Tiyy said, “You should pray for their success, Schraak. Because if they
aren’t successful,” she put her scorching eyes on him, “you are going to crawl
back into the ground where you came from.”

He staggered back a step.

“You failed me a second time, worm. You brought me the carcass of an Ikarian
savage, not the girl!”

“But… but it was her blood! It had to be!” he
stammered. “I saw her aura!”

She nodded. “Yes, it was her blood. The carcass was clotted with it. But did
you look at her carefully? Was she the same young, finely made girl you once saw
in Bahaara?” He hesitated, and she knew he had not checked the body carefully.
“I thought not.”

“Forgive me,” he pleaded, “I was so anxious to…”

“Arrrrggg! If you had used your head, we could have saved hours. As it is
we’ve spent most of the day removing the dried flakes and dissolving them,
coaxing them back to life.” A flicker of fear passed behind her eyes, and her
breath quickened. “If her Kaa is as strong as the serpent queen claimed it was,
it will still be alive. But if it isn’t!”

The threat in her tone made him groan, and he drew a soft cloth from under
his belt, dabbed at the scum gathering on his eyebrows and lips. Then his
quavering voice asked, “Is… is there enough?”

“Nearly,” she said. “The vial
is almost full.”

He glanced at the clear-glass vial collecting the vermilion liquid, sighed
with some relief and turned to his queen. “I’ll order the hunt to begin again.
The girl will not escape a third time.”

“There is no need for that,” she said.

His eyes widened, not understanding.

A grin blossomed on her florid heart-shaped face. “Once the Barbarian is in
my control, I will send him to hunt her. That way her capture is assured. No one
who threatens the master can hide from the horned helmet.”

The small man nodded and again dabbed at his face with the soft cloth.

The high priest moved to the end of the table and stood beside the filling
vial.

“Hurry! Hurry!” Tiyy growled.

The high priest allowed three more drops to fall into the vial, then closed
the spigot. Using both hands, he lifted the tiny vessel and brought it to Tiyy.
She straightened regally and shrugged off her leopard-skin wrap, clasping the
vial with both hands to her nude body. Her only garments were a sheen of heat
and a narrow leopard-skin apron.

Taking a deep breath she followed the high priest to the black stone altar at
the deepest portion of the laboratory. They mounted its three circular steps to
a cube of shiny obsidian at the top. It measured three feet high, coming to
Tiyy’s waist, and supported a large ball of black stone which rested in a
perfectly matched depression in the top of the cube. Tiyy set her feet apart for
balance and held the vial out in front of her, her arms fully extended. The
priest wrapped his arms around the black stone ball, gathered his strength and
rolled it aside. A shaft of white light, no bigger around than the Nymph Queen’s
small finger, shot up out of a small hole at the center of the depression. It
speared straight up, splitting the darkness like a knife.

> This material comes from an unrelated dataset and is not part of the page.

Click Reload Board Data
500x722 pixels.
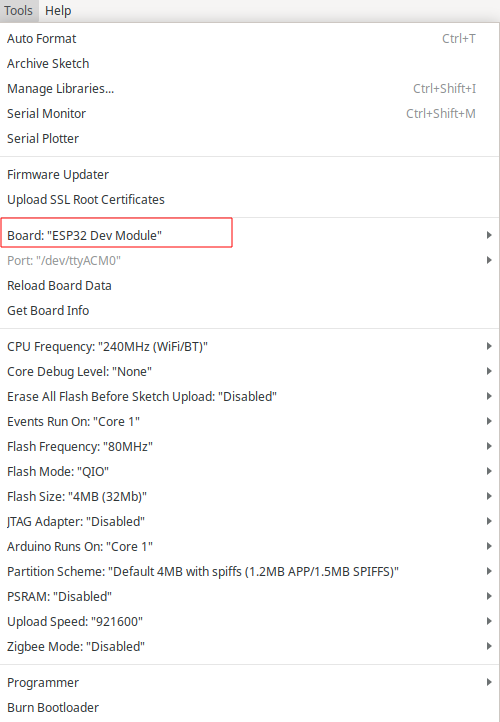[250, 285]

The high priest, holding the heavy stone ball against his chest, backed away
from the blinding light, averting his head.

Schraak and the acolytes cringed behind the laboratory table.

Tiyy held her place.

The muscles along her arms pulsed and rippled, and her clenched fingers
squeezed tightly around the vial, as if it were trying to escape. The shaft of
white light had ricocheted off a mirrorlike polished black rock set at an angle
in the ceiling and descended into the mouth of the vial. There it stirred and
heated the elixir, and whiffs of dark smoke emerged from the mouth like fingers
of the dead.

Moisture formed around Tiyy’s parted lips. Her temples dripped sweat. Her
breasts and belly heaved. Her legs corded with muscle, but she held still,
fighting to keep the vial in place. Then she wavered, weakening, but still held
the vial in the light’s path. It churned and rocked inside her grip. Vermilion
fumes spewed out of the mouth and flowed up the sides of the beam of white
light, coiling around it.

The savage nymph’s face flinched with a smile, and she stepped back, cradling
the vial against her breasts. The white light bounced off the stone steps,
caromed across the room and hit the far wall, exploding in a hundred tiny beams
that shot and spiraled through the chamber.

An acolyte was burnt on the cheek. Flasks and tubes were split and cracked.
Streaks of fire broke out on the shiny walls where the light passed over it.
Schraak took a blow on the hip and fell to the floor groaning and clutching the
wound, his grey flesh smoking beneath his thick fingers.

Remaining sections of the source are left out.